Universal Orlando President and COO Karen Irwin announced the change in a letter posted to the resort’s employee website Tuesday.
Along with the base pay bump, Universal is increasing starting wages for specific undisclosed roles and giving employees raises based on the new rates and how long they have worked there, Irwin wrote. She said additional details are forthcoming.
The letter said Universal has also improved many of its benefits, including its 401(k) match, tuition reimbursement programs and compassion and parental leave. The company is also upgrading employee-only areas such as break rooms and restrooms across the resort.
“We deeply believe in our mission to provide an inclusive environment where our Team Members are proud to work and we remain committed to that focus,” Irwin wrote to employees. “Therefore, we continually evaluate our compensation, perks, and benefits programs and why we are committed to engaging with and listening to you.”
Universal Parks & Resorts spokeswoman Erica Ettori said the pay hike is just one part of Universal Orlando’s focus on improving the work experience of its employees.
“We aspire to be the employer of choice in this market — providing an inclusive environment where Team Members are proud to work, have an opportunity to grow and feel a real sense of purpose and belonging,” she said in a statement.
Ettori added that Universal is hiring for more than 2,500 positions across the resort.
Universal’s announcement comes as Disney World and unions representing its workers are nearly six months into negotiating a new contract for full-time employees.
Disney and the unions will return to the bargaining table Wednesday after workers overwhelmingly voted to reject the company’s most recent contract offer earlier this month. Of the workers who voted on Feb. 2 and 3, 96% turned down the proposal, according to the Service Trades Council Union.
Wages are the main sticking point in Disney’s negotiations. The company has proposed to gradually increase its starting pay from $15 to $20 an hour over the next five years, giving most full-time workers a raise of $1 per hour year-over-year.
The unions argue this proposal does not give employees enough to afford Central Florida’s high cost of living and are urging the company to immediately raise worker pay to $18 an hour.
Unite Here Local 737, representing Disney’s food and beverage and housekeeping employees, published a November report that found $18 is the minimum an adult with no dependents would need to afford basic necessities in Orange County.
Disney worker Diego Henry is among the union members who have spoken out about their difficulties affording housing, transportation, food and medicine on $15 an hour. Henry said an immediate $3 raise would make a big difference as he tries to move his family out of a one-bedroom apartment.
“It’s kind of hard to give a Mickey bar to a kid when you know that you can’t afford one for your own,” he said.
Before workers rejected the previous contract proposal, Disney said it would have given 46% of the non-tipped, full-time employees represented by the union coalition raises of more than $1 per hour during its first year, and most employees would have seen a 33-46% wage increases during the proposed contract.
Non-wage benefits Disney has offered during bargaining include eight weeks of paid child-bonding time for full-time employees with at least a year of service and an additional 401(k) option.

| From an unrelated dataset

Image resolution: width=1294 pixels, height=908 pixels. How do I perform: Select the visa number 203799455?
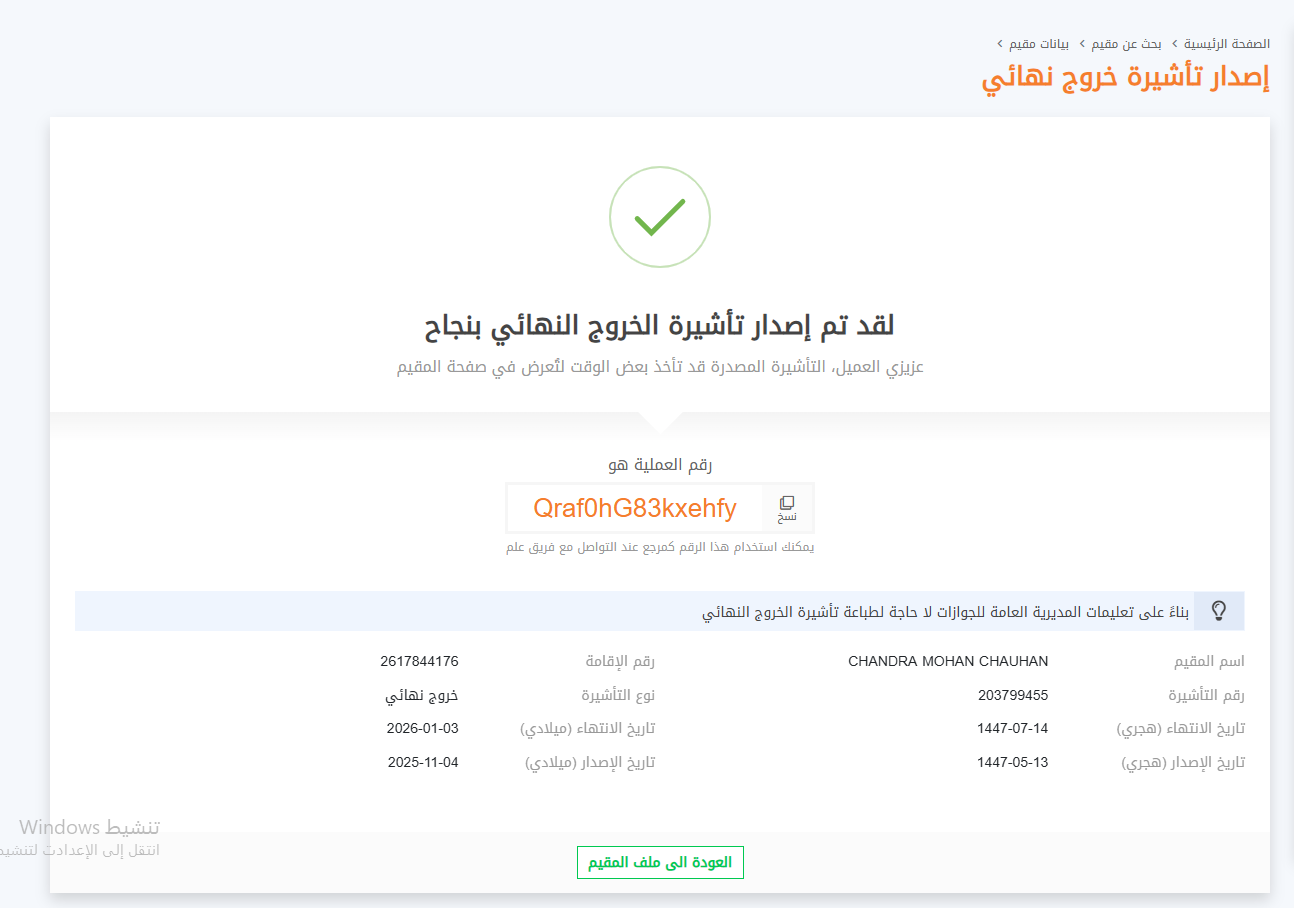tap(1013, 695)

Representatives for Disney and two of its largest unions did not respond to a request for comment on Universal’s new pay rate Tuesday.
Universal beat Disney to setting a $15 minimum wage in 2021. Universal doesn’t have a unionized workforce, and its staffing is around a third the size of Walt Disney World’s with about 25,000 hourly and salaried employees.
Though Disney and its unions were the first to agree upon an incremental pay raise from $10 an hour in 2018 to $15 an hour in 2021, workers did not begin earning that rate until Oct. 1, 2021. Universal announced in May 2021 its $15 minimum wage would take effect that June.